OpenAI is continuing to evolve its coding assistant Codex toward a “work assistant with context awareness.” With Appshots, Mac users can send the contents of any app window to Codex at the press of a button so the model gets more visual context for the task. The Decoder reports on this. It’s useful because many problems aren’t in the code itself, but in the interaction between the IDE, browser, documentation, or UI.

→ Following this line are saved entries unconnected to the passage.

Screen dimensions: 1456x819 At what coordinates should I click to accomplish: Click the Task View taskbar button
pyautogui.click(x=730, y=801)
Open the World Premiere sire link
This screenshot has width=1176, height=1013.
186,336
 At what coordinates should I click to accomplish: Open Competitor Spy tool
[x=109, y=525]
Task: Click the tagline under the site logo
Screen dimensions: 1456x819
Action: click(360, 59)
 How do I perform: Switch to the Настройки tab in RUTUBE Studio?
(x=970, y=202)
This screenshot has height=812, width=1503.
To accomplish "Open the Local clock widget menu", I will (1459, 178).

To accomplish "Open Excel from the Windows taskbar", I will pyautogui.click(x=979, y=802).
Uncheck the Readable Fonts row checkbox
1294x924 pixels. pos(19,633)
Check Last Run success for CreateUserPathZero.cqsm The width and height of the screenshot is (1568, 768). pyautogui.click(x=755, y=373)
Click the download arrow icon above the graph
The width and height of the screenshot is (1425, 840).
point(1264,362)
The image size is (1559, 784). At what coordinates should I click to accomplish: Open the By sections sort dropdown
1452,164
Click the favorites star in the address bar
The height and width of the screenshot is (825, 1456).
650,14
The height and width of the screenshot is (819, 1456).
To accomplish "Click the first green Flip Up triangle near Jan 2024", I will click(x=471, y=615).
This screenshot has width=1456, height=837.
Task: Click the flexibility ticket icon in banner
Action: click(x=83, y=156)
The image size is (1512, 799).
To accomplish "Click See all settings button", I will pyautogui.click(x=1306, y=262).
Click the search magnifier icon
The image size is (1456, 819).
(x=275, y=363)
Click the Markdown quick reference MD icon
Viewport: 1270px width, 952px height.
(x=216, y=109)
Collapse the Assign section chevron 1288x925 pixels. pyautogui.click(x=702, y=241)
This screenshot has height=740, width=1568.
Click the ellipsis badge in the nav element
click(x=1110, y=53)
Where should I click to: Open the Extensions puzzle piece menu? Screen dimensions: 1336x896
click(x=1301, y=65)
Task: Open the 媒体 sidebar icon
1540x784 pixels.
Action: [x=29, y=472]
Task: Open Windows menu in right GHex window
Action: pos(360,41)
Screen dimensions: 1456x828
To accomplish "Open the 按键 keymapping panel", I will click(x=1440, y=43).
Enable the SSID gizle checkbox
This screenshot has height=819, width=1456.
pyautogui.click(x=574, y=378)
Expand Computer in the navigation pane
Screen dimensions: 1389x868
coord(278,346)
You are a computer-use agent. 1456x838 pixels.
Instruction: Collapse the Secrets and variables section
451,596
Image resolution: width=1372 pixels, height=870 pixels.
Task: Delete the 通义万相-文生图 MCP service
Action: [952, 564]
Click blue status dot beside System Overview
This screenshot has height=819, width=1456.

For you, that means AI tools are increasingly becoming context-sensitive copilots, not just text generators. That can save a huge amount of time, especially for debugging, reproducing errors, or tasks that otherwise involve jumping between multiple windows. At the same time, it naturally raises the question of what data is being sent where exactly. Convenience and control are rarely best friends — they tend to prefer a polite distance.

📽️ ChatGPT comes directly to PowerPoint

OpenAI is also moving further into the familiar tools used in everyday office work. A new ChatGPT plugin for PowerPoint can, according to The Decoder, create presentations from notes, documents, or images and edit existing slides. The beta add-in is available worldwide for all plans, but still does not support complex formatting. OpenAI also recommends backing up important decks in advance — advice that is rarely a great sign, but at least it’s honest.

The relevance is obvious: anyone who builds slides regularly gets a real productivity boost from AI. At the same time, the plugin shows that the next evolutionary step is not “yet another chat window,” but direct integration into existing work environments. That’s where the biggest leverage comes from: less copy-paste, less context switching, more immediate execution. Once formatting catches up too, this could become a real standard workflow for many teams.

⚡ Efficient tandem solar cells: industry gets closer

Not all good tech news is about LLMs. Researchers have, according to heise, developed a vacuum process that makes it possible to apply the perovskite layer for tandem solar cells evenly and at scale. That was previously a key bottleneck for industrial production. This brings the scaling of these especially efficient solar cells one step closer.

Why is this in the Daily Digest? Because energy and AI are becoming increasingly interconnected. More compute requires more electricity — and the more efficient energy technologies become, the easier it is to think of AI infrastructure and sustainable power supply together. So this is not a side note, but part of the larger infrastructure question behind the AI boom.

🧰 Tool tip of the day: test PowerPoint + AI properly

If you create a lot of presentations, the new ChatGPT plugin for PowerPoint is worth a look — especially if you want to turn notes into first-slide drafts quickly. My advice: use it for drafts, not for final board-level decks. For that, # is ideally combined with a good workflow for review, source checking, and layout control. If you often jump between documents, images, and slides, it can save you a lot of time — and hopefully also spare you the classic “where is the final_final_v7.pptx?” moment.